As of Sept. 15, there have only been 12 positive cases of COVID-19 on campus, and while Dooley said parties may still happen, students have been generally accepting of the new guidelines.

The policy, as stated on the Reopening 2020 website, said “If an on-campus residential student hosts a gathering in violation of state/university social distancing protocols, the student will be immediately interim suspended and referred to the Office of Student Conduct for disciplinary resolution.”

Additionally, any student, student organization, athletic or club sport team hosting a large off-campus gathering will be subject to both law enforcement action and an immediate interim suspension.

As for parties on-campus that occurred on campus, Dooley said they have not had to break any up yet, however they were notified of one that took place at North Campus Midrise.

“That was handled by ResLife and Student Conduct and the host of that is certainly facing some consequences,” said Dooley.

He said a meeting was also held for all those who attended the party to reiterate how important it is not to gather in large groups with COVID-19.

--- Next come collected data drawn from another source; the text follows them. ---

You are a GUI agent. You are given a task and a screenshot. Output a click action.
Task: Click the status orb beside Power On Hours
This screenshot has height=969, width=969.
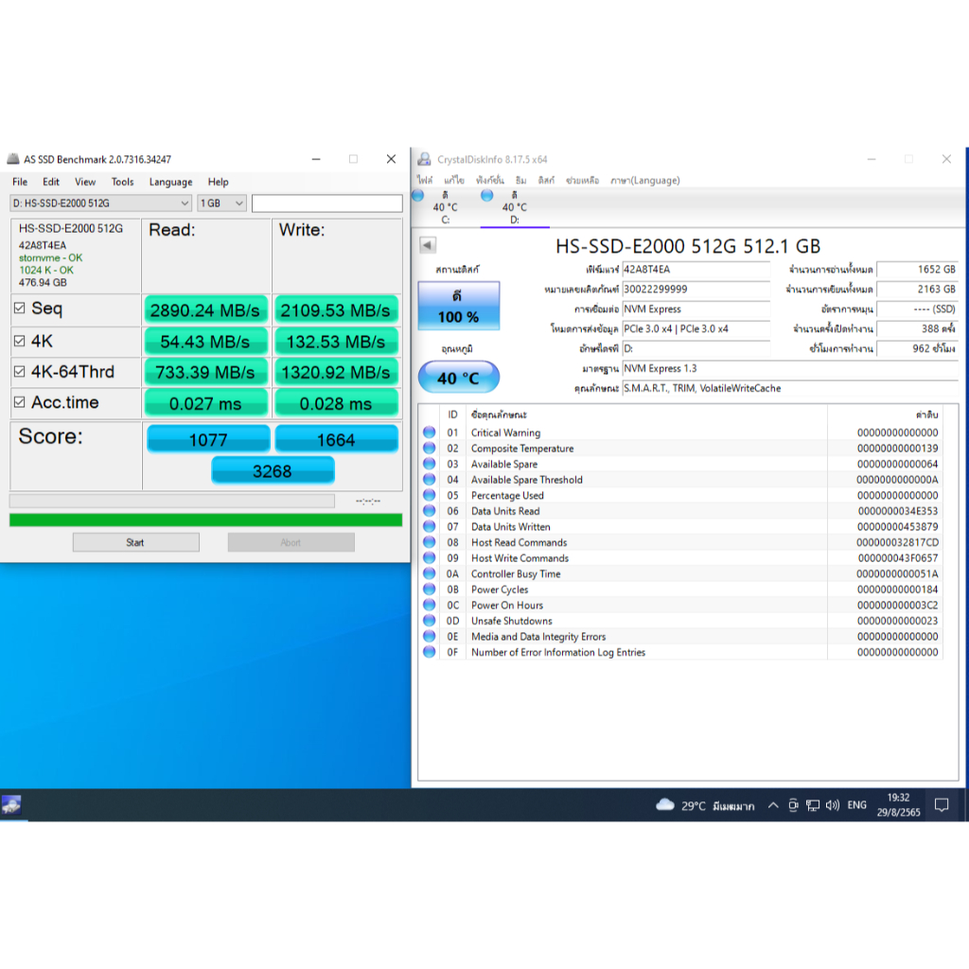click(x=429, y=606)
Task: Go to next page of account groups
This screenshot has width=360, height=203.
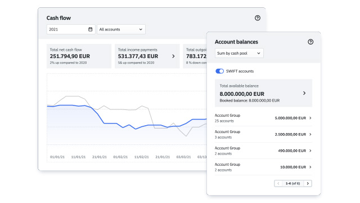Action: 308,183
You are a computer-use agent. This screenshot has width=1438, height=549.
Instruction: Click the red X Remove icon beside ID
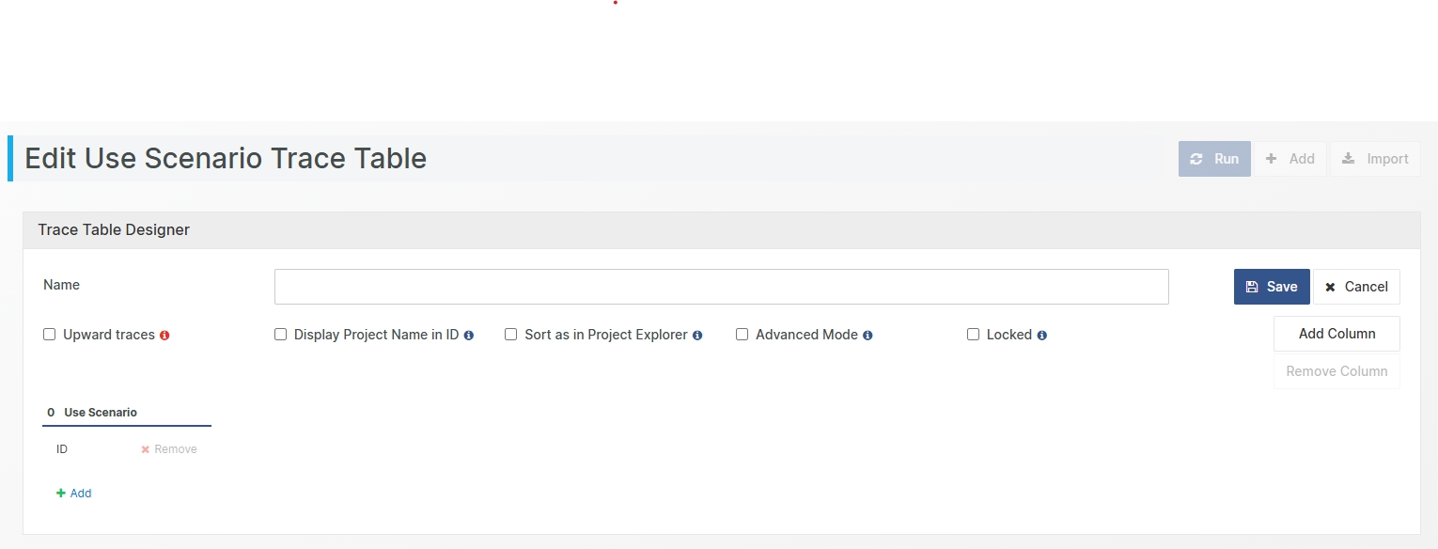[146, 449]
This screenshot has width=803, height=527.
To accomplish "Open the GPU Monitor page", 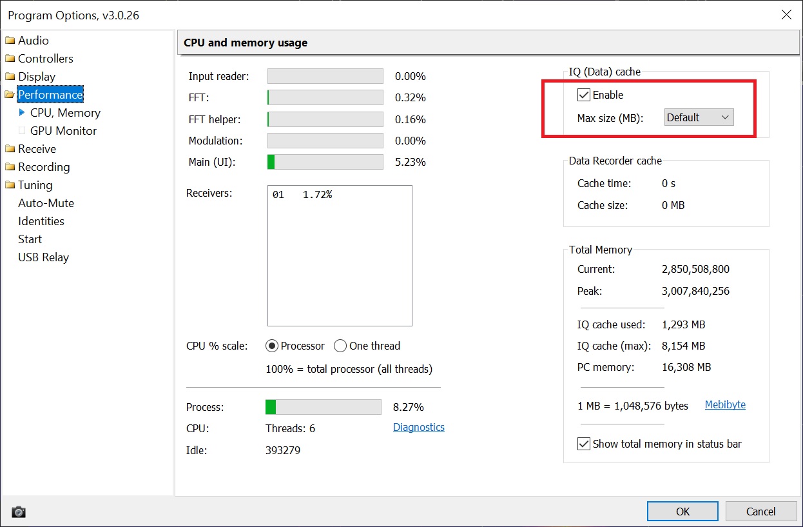I will click(63, 131).
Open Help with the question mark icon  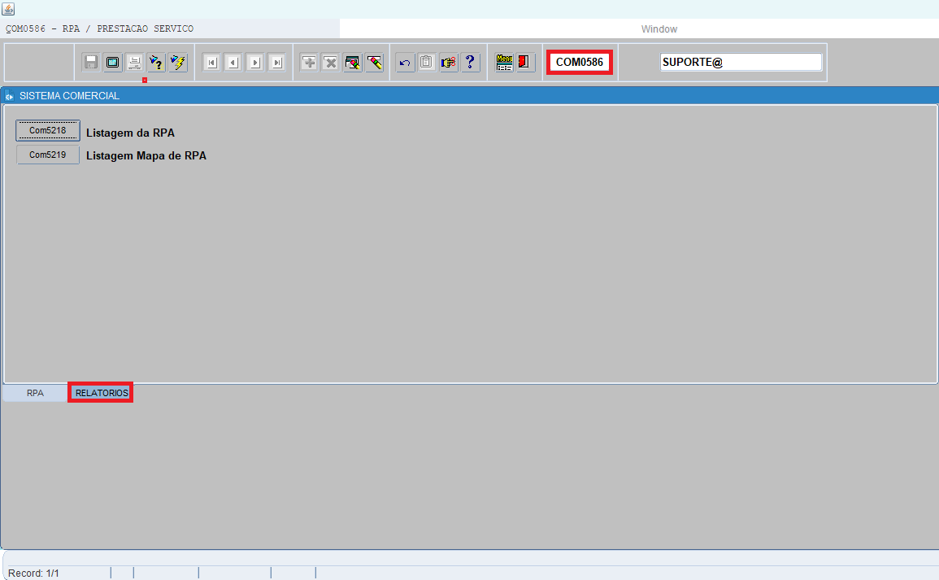click(470, 63)
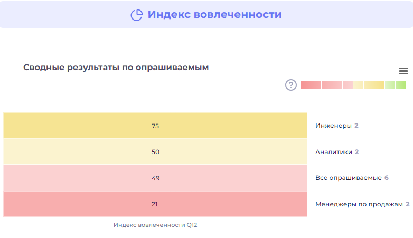Click the 'Индекс вовлеченности' header title

(214, 15)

From what he has observed, Dooley said everyone seems to be doing a good job following COVID-19 guidelines.

For off-campus parties, Dooley said the city of New Haven is greatly concerned about it, so they did a walk around the neighborhoods where they knocked-on doors of known locations and spoke to the occupants.

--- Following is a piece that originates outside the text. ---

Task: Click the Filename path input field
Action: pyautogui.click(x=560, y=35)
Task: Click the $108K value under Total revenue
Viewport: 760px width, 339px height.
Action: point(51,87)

“It was to reiterate that New Haven will take enforcement action,” said Dooley. “The landlords have been notified, so I think it’s the right thing to do, it’s the safe thing to do.”

Music major Jazaun Charles, a freshman, said he believes students will still party because they can be ignorant.

“I feel like they don’t really fear the virus so I guess that’s why they’ll still have parties – but they shouldn’t,” he said.

While Charles said it can be viewed as selfish to continue to party, he also cannot blame them because it is not their fault the virus is here.

Exploratory major Jonathan Willams, a sophomore said he “100 percent” thinks students will still party.

“It’s what college kids do,” he said. “They just like having fun and this whole ‘fourth phase’ or whatever, people are starting to care less.”

Healthcare studies major Mary Seward, a sophomore, said she thinks students party, but they are more “low key” about it.

“My brother actually goes to a different college and the college that’s next to him had a big party and COVID-19 broke out, like 400 people got it and it came back to his college,” she said.

Seward said she will not party, but she understands how it is a part of college culture.

While police are aware of other parties going on. Dooley said he does not want to end up like other colleges where students need to be sent home.

“It’s so important to emphasize that we are not doing this,” he said. “We’ve had a good look throughout the nation at the some of the schools that had summer classes and students were not taking it seriously.”